----- Trecho fornecido -----
Um ex-funcionário do Fort Atacadista, em Taguatinga (DF), teve sua demissão por justa causa mantida pela Justiça do Trabalho após comprovação de assédio contra uma jovem aprendiz. A decisão é de 12 de fevereiro de 2026 e foi tomada pelo juiz Mauro Santos de Oliveira Goes, da 2ª Vara do Trabalho de Taguatinga.
O que aconteceu
Imagens do circuito interno da empresa mostraram que, em 26 de agosto de 2025, o ex-funcionário segurou o braço da jovem sem consentimento em uma área lateral da loja.
A aprendiz relatou à empresa que o episódio a deixou com medo de ir trabalhar. “Faltavam 10 minutos para as 14h quando ele segurou meu braço enquanto eu tentava entrar na loja. Me senti muito suja e queria arrancar o meu braço e os meus olhos que ele insistia em elogiar”.
Além do contato físico registrado, o trabalhador admitiu em audiência ter feito anteriormente um comentário sobre os olhos da jovem. O acusado alegou que mantinha liberdade de convivência e que brincava com todos na loja, mas a Justiça considerou que isso não justificava o comportamento.
----- Informações -----
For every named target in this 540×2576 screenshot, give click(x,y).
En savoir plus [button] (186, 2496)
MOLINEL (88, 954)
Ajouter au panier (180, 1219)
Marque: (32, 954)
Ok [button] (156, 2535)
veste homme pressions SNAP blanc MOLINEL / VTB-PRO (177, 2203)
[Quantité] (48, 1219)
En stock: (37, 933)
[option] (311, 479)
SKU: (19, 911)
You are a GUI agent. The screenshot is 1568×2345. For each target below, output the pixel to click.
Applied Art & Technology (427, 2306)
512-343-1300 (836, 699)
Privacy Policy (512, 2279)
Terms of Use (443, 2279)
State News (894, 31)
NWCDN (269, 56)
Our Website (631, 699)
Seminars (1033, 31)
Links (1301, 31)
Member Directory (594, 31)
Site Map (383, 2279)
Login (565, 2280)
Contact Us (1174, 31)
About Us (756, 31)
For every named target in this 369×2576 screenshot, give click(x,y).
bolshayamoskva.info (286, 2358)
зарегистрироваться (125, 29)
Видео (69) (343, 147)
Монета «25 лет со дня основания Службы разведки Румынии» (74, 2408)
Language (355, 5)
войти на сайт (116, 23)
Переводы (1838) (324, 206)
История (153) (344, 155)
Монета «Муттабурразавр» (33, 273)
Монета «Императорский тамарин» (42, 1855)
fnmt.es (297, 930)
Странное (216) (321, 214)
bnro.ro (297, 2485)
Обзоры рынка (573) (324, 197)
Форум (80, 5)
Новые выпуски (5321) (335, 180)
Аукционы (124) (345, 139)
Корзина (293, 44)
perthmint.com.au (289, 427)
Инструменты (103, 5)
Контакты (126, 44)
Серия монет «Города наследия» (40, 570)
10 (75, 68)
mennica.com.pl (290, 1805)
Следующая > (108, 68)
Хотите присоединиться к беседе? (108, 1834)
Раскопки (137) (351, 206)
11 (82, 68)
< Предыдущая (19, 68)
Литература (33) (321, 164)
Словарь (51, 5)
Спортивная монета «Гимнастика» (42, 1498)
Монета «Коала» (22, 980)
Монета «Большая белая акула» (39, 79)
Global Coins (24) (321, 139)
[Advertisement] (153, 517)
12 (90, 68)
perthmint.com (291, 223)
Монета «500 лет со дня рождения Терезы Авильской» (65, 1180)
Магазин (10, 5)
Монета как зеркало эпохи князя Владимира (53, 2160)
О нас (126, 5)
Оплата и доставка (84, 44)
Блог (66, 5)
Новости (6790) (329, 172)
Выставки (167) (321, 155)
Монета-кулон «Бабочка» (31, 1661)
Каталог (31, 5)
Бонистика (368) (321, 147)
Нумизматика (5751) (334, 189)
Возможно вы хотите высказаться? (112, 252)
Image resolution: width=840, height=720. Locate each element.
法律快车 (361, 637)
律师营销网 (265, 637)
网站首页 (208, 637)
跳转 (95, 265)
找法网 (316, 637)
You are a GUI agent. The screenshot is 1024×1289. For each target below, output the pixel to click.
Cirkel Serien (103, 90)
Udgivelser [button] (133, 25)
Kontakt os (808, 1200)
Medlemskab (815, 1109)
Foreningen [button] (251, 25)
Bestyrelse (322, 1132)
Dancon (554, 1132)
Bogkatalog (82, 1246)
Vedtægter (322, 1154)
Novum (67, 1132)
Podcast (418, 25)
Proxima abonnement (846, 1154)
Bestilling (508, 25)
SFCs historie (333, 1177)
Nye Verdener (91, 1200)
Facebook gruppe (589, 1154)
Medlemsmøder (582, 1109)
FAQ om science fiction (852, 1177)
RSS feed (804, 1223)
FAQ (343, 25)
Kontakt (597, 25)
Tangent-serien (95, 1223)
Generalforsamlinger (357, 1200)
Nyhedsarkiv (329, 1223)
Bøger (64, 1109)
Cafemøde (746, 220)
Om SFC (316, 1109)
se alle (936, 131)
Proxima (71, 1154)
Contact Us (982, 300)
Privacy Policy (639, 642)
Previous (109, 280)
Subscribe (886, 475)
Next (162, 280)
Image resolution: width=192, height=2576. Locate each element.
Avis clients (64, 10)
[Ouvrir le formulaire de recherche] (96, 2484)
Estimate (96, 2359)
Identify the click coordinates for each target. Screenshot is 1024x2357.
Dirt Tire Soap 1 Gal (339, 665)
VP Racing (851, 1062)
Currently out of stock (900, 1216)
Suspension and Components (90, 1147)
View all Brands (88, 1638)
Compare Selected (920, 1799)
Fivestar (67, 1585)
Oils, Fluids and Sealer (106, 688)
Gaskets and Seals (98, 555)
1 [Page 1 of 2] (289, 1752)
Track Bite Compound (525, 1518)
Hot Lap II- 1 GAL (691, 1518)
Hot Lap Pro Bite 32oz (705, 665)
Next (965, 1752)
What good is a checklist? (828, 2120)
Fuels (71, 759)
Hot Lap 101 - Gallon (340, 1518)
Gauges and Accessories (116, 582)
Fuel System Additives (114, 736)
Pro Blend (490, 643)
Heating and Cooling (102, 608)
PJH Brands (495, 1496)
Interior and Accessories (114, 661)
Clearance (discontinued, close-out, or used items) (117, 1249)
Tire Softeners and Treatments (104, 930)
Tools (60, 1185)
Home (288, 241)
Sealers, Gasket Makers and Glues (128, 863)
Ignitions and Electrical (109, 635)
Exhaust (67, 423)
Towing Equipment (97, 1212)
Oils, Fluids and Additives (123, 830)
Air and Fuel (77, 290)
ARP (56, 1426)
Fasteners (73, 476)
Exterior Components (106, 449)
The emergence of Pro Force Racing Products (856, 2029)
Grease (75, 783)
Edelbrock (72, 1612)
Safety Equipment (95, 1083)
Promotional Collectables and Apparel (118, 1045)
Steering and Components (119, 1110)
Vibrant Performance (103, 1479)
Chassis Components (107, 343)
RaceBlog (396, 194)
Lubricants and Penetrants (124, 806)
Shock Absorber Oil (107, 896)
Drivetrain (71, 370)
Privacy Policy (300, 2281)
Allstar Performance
-----
• Questões do material
#1 Segundo a notícia sobre o caso de assédio no Fort Atacadista, qual juiz manteve a demissão por justa causa?
#2 Por favor, dê continuidade à notícia sobre o caso de assédio no Fort Atacadista a partir do ponto em que ela termina.

• Respostas numeradas
#1 Mauro Santos de Oliveira Goes, da 2ª Vara do Trabalho de Taguatinga.

#2
Demissão
Após a demissão, o trabalhador havia pedido na Justiça a reversão da demissão e indenização de R$ 10 mil, alegando falta de provas e arbitrariedade. A empresa, porém, afirmou que a demissão ocorreu por incontinência de conduta, prevista na CLT, após denúncia da jovem.
O juiz concluiu que o contato físico sem permissão configura falta grave e quebra de confiança, justificando a demissão por justa causa. Os pedidos de reversão da demissão e de indenização foram negados, já que a empresa agiu corretamente ao apurar e punir o trabalhador.
A Justiça ainda concedeu gratuidade de Justiça ao ex-funcionário e fixou honorários de 10% sobre o valor da causa para o advogado da empresa, sem cobrança imediata.